Static calls are replaced with some magic. This example:

<axp:root xmlns:axp="http://www.slamb.org/framework/axp"
                   xmlns:html="axp-taglib:org.slamb.framework.taglibs.html">
  ...

  <html:form action="submit.do">
    <html:errors/>
    <html:text property="text" size="60"/>
    <html:submit property="submitType">Submit</html:submit>
  </html:form>

creates code like this:


// standard tag <html:form>
{
    __axp_tagstack.push(__axp_tag = new org.slamb.framework.taglibs.html.form(__axp_tagstack, handler));
    __axp_atts = new AttributesImpl();
    __axp_atts.addAttribute("", "action", "action", "CDATA", "submit.do");
    __axp_tag.startElement("axp-taglib:org.slamb.framework.taglibs.html",
                           "html:form", "form", __axp_atts);
    while (__axp_tag.shouldProcessBody()) {
        // standard tag <html:errors>
        {
          __axp_tagstack.push(new org.slamb.frameworks.taglibs.html.errors(handler);
          __axp_atts = new AttributesImpl();
          __axp_tag.startElement("axp-taglib:org.slamb.framework.taglibs.html",
                                 "html:errors", "errors", __axp_atts);
          while (__axp_tag.shouldProcessBody()) {
          }
          __axp_tag.endElement("axp-taglib:org.slamb.framework.taglibs.html",
                                 "html:errors", "errors");
          __axp_tagstack.pop(); __axp_tag = (Tag) __axp_tagstack.peek();
        }

        // standard tag <html:text>
        {
            ...
        }

        // body tag <html:submit>...</html:submit>
        {
            __axp_tagstack.push(new org.slamb.frameworks.taglibs.html.errors(handler);
            __axp_atts = new AttributesImpl();
            ((BodyTag) __axp_tag).doElement("axp-taglib:org.slamb.framework.taglibs.html",
                                   "html:errors", "errors", __axp_atts, "Submit");
            __axp_tagstack.pop(); __axp_tag = (Tag) __axp_tagstack.peek();
        }
    }

    __axp_tag.endElement("axp-taglib:org.slamb.framework.taglibs.html",
                           "html:form", "form");
    __axp_tagstack.pop(); __axp_tag = (Tag) __axp_tagstack.peek();
}

At runtime, a stack is maintained of the active tags.
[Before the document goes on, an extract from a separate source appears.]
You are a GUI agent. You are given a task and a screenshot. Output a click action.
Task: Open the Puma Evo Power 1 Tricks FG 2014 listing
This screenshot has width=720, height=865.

This is how interacting tags can communicate: child tags can examine and modify parent tags.

Some tags, like <html:errors> are body tags. These are a bit special: there must not be any elements generated within. (<axp:logic> generating text and attributes is fine.) Their contents are not stringified with String.valueOf(...); thus, you can pass a primitive or arbitrary Object argument to a body tag in this way.

Tags can create loops by returning from shouldProcessBody a variable number of times.

There probably should be some mechanism to create variables in that scope, too. Hmm. Working on this.

Creating AXPs that produce AXPs

Since AXP's namespace is special, is it possible for AXPs to produce AXPs?

Currently, no. There's been no need. But if this ever comes up, I'll borrow another trick from XSLT: <xsl:namespace-alias>.

(You could also do by working with handler yourself. But then there would be little point in using a AXP instead of plain Java.)